A ministra da Justiça disse esta terça-feira que está «a avaliar» as decisões do Tribunal Constitucional relacionadas com o julgamento em processo sumário de crimes com moldura penal superior a cinco anos, mas que, de momento, não tenciona «revogar» a norma.

Paula Teixeira da Cruz falava aos jornalistas na exposição/venda de produtos manufaturados por reclusos no Espaço Justiça, em Lisboa, a propósito de notícias de que o Tribunal Constitucional (TC) estaria à beira de acabar com os julgamentos sumários, feitos por juiz singular, de crimes puníveis com pena de prisão superior a cinco anos, como homicídio e roubo, quando nos casos houve flagrante delito.

Acerca das três decisões do TC, a ministra esclareceu que «aquilo que o TC declarou não foi a inconstitucionalidade da regra do processo sumário», mas «uma interpretação em determinado sentido», reiterando que o TC "nem sequer declarou inconstitucional a norma» em causa.

«Vi isso hoje em alguma imprensa e não é verdade. Se consultarmos o acórdão, não é a norma que é declarada inconstitucional, é uma interpretação da norma quando aplicada a crimes com pena superior a cinco anos», precisou.
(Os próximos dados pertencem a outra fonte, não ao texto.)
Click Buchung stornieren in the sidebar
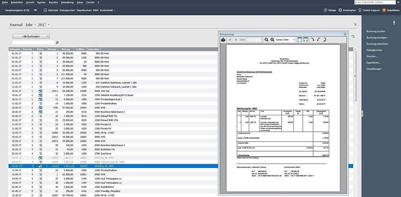Screen dimensions: 401x197 click(x=378, y=44)
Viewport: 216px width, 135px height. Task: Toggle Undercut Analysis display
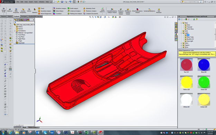tap(74, 11)
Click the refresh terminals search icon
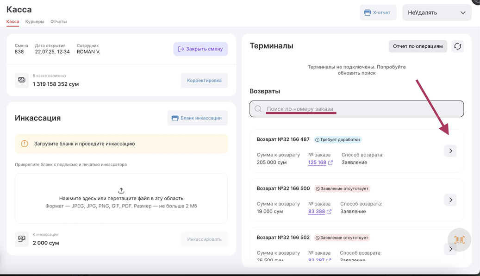The height and width of the screenshot is (276, 480). [x=457, y=46]
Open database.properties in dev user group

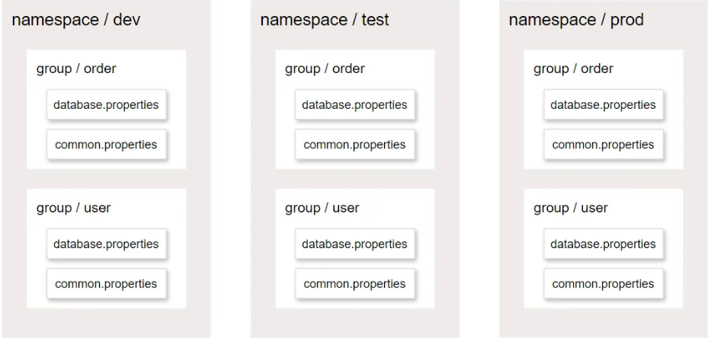tap(106, 244)
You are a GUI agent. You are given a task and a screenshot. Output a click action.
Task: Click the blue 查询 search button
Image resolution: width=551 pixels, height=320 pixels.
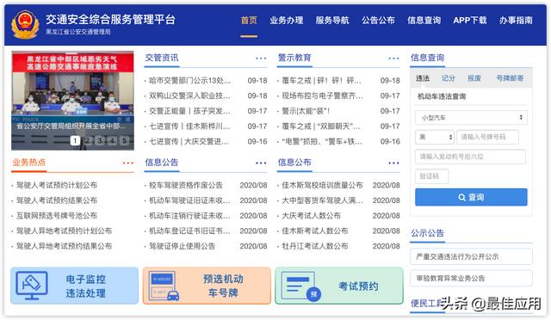(x=471, y=197)
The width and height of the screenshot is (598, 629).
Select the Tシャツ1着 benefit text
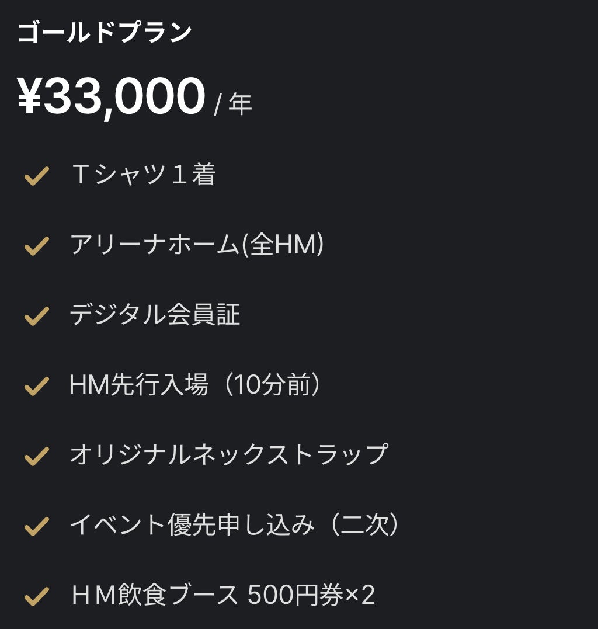142,175
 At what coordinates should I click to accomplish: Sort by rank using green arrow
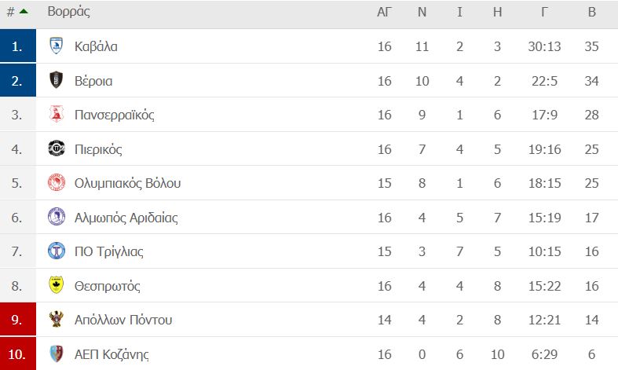[24, 12]
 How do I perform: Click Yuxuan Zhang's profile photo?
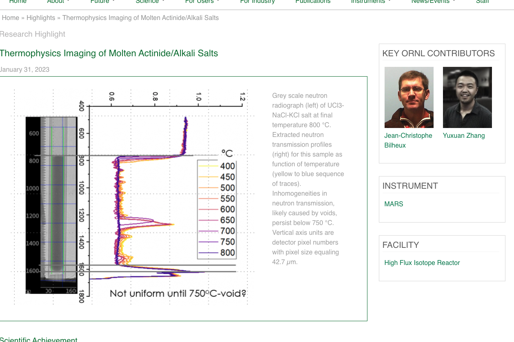coord(467,97)
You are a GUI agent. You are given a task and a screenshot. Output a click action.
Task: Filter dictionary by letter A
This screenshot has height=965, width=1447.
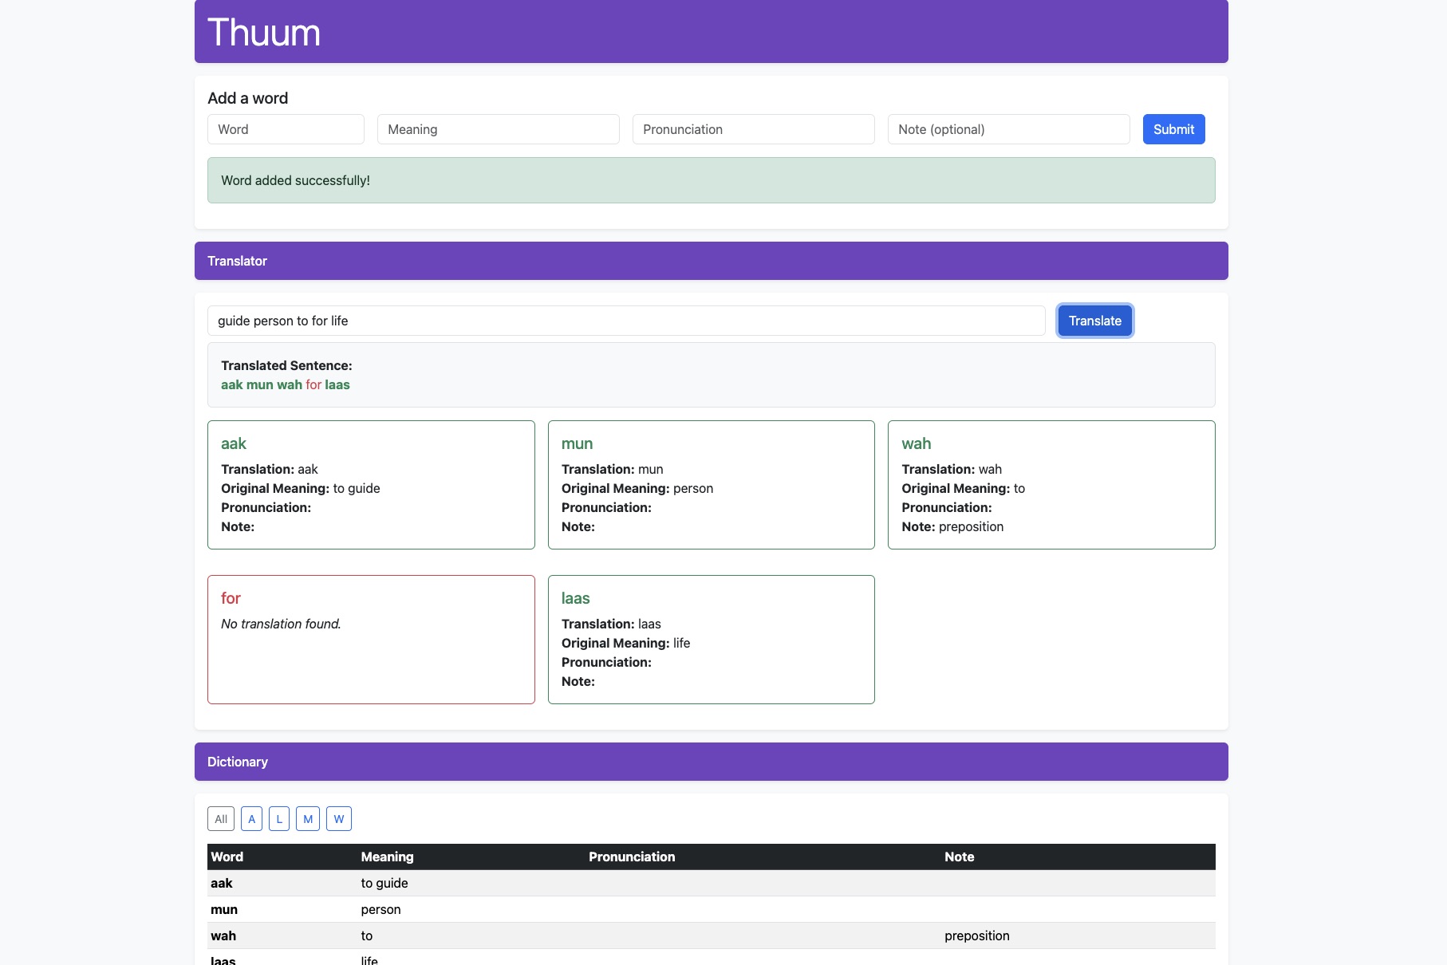coord(251,819)
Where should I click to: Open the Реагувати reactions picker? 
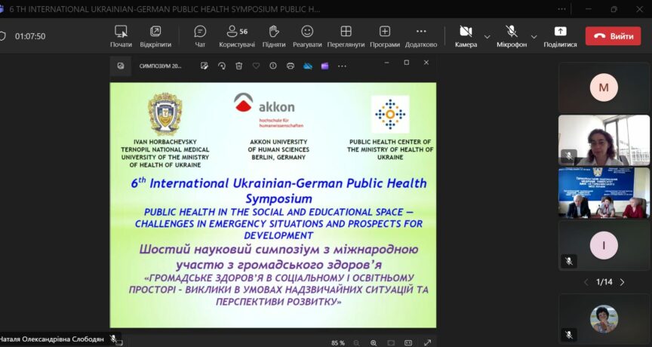click(307, 35)
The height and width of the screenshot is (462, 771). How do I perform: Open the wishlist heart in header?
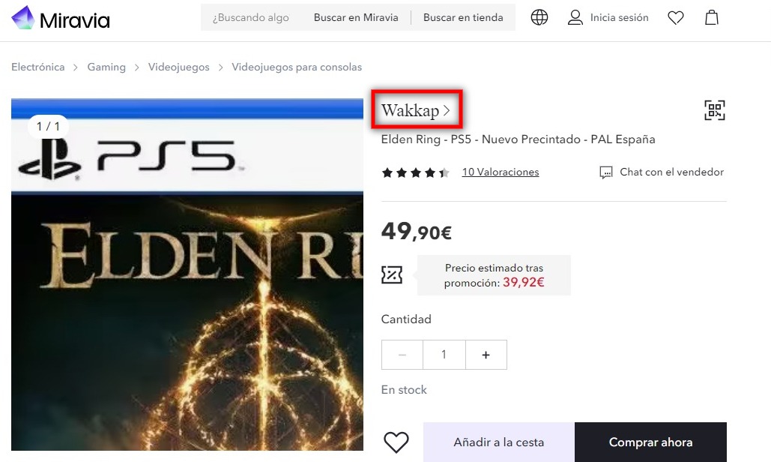[676, 18]
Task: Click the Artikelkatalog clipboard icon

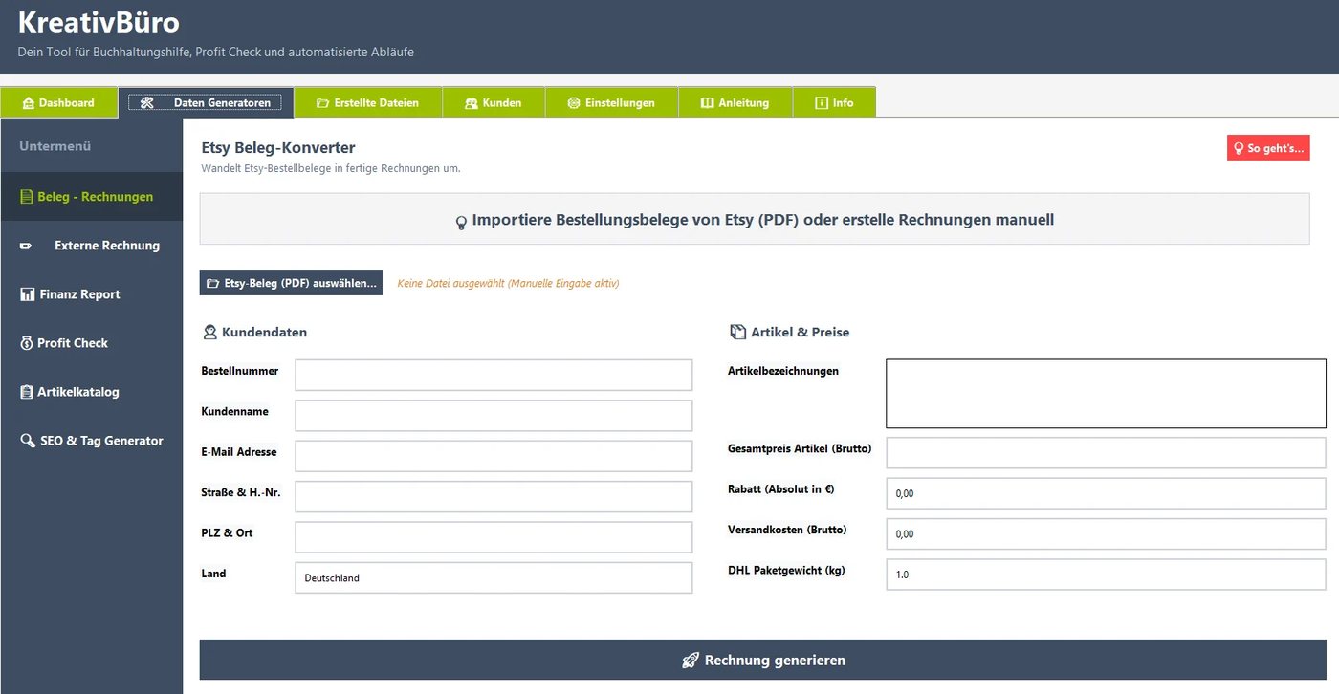Action: click(x=27, y=392)
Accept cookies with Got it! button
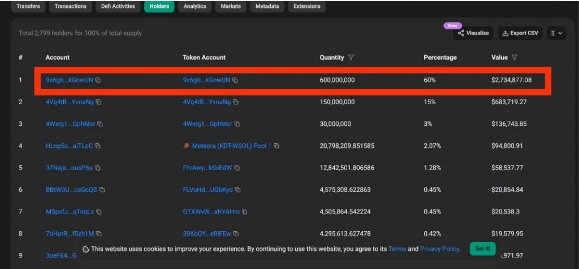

Paula Teixeira da Cruz garantiu que, por ora, «não tenciona revogar a norma», mas admitiu que decorre uma «avaliação» das decisões tomadas pelo Tribunal Constitucional.

A ministra alertou que a interpretação dada pelo TC também pode ter «implicações em artigos que já existem há muito tempo no Código Penal» e recordou que, desde há muitos anos, que existem outras «situações em que são aplicadas penas superiores a cinco anos em processos julgados por juiz singular».

Assim - explicou - a «interpretação» agora feita pelo TC «vem por em causa um conjunto de artigos (do Código Penal) que vigoram há muitos anos no ordenamento jurídico português», pelo que há que olhar para a questão de forma «perfeitamente integrada» e não apenas em função da alteração introduzida na última reforma penal.

«A consequência desta decisão (do TC) está em avaliação», concluiu a ministra, afastando, de momento, a intenção de revogar a norma.

Quanto à iniciativa do Ministério Público (MP) de pedir a fiscalização abstrata da norma junto do Tribunal Constitucional, conforme avança hoje o jornal Público, Paula Teixeira da Cruz considerou a mesma «expectável», depois das anteriores decisões do TC e tendo em conta a «total autonomia» que o MP dispõe neste domínio.

O julgamento em processo sumário, por juiz singular, de crimes puníveis com pena de prisão superior a cinco anos, desde que o arguido tenha sido detido em flagrante delito, foi uma das medidas da reforma processual penal introduzida pelo atual governo para tornar a justiça mais rápida e eficiente.